*TASK TO COMPLETE*: Your reply should contain nothing except the lines from the one with "Instruction: Select the" through the end of the listing below, reproduced exactly and stripped of pictures.

*MATERIAL TO PROCESS*:
Start of Block

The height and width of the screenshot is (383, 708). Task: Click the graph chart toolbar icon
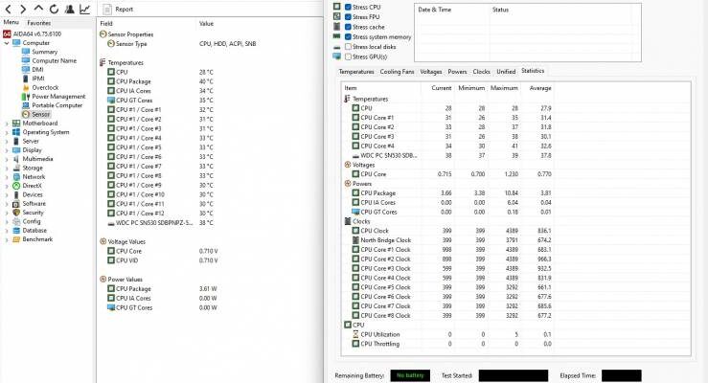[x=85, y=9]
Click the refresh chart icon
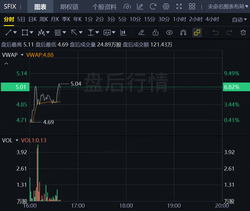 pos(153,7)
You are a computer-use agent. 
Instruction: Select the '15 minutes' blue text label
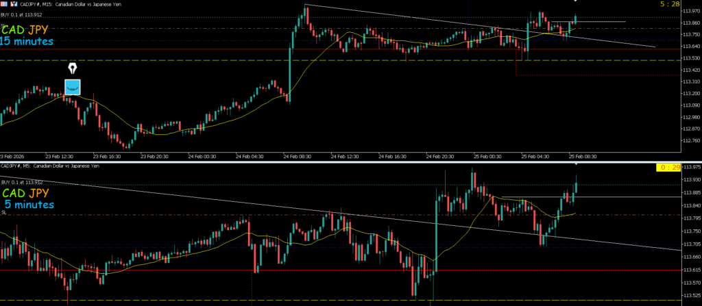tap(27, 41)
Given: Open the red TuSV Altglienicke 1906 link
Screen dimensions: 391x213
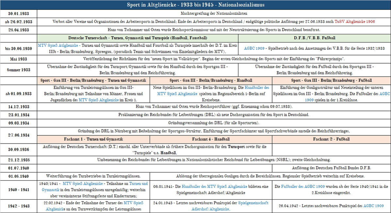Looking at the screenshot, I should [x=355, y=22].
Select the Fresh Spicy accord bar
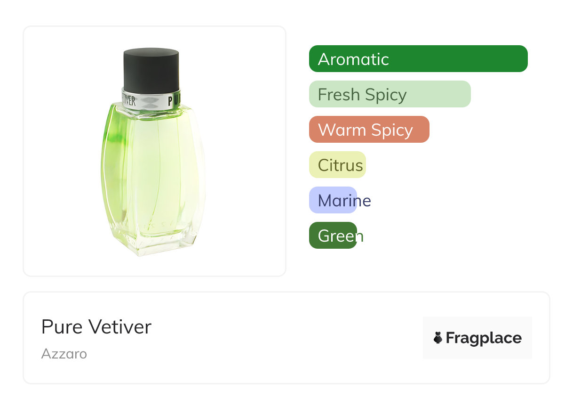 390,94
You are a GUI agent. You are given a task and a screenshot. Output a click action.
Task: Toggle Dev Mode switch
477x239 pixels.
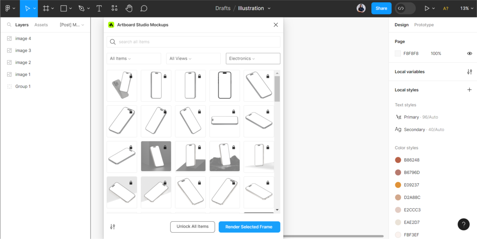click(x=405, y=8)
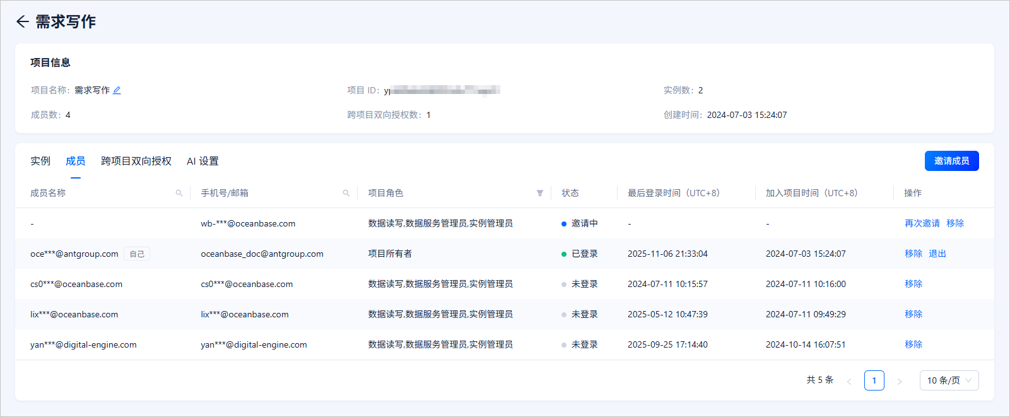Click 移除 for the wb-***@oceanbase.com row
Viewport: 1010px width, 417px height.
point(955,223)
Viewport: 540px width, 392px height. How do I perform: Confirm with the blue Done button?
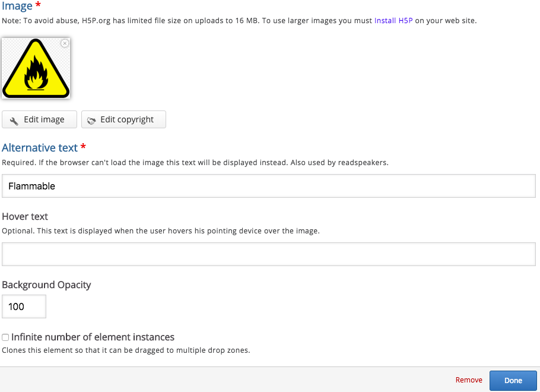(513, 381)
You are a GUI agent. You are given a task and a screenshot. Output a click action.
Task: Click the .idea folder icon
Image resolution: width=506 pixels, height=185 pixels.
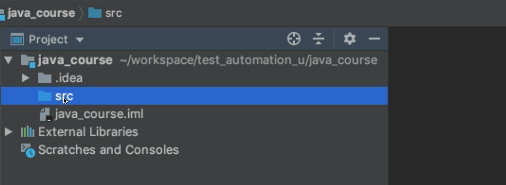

End of Block

*FINISHED TASK*:
Instruction: Select the '15 minutes' blue text label
tap(27, 41)
Given: Open the red TuSV Altglienicke 1906 link
Screen dimensions: 391x213
Looking at the screenshot, I should [x=355, y=22].
Select the Fresh Spicy accord bar
 390,94
You are a GUI agent. You are given a task and a screenshot. Output a click action.
Task: Toggle Dev Mode switch
477x239 pixels.
click(x=405, y=8)
Click 移除 for the wb-***@oceanbase.com row
Viewport: 1010px width, 417px height.
point(955,223)
Viewport: 540px width, 392px height. How do I perform: Confirm with the blue Done button?
(513, 381)
You are a GUI agent. You are given a task and a screenshot. Output a click action.
Task: Click the .idea folder icon
Image resolution: width=506 pixels, height=185 pixels.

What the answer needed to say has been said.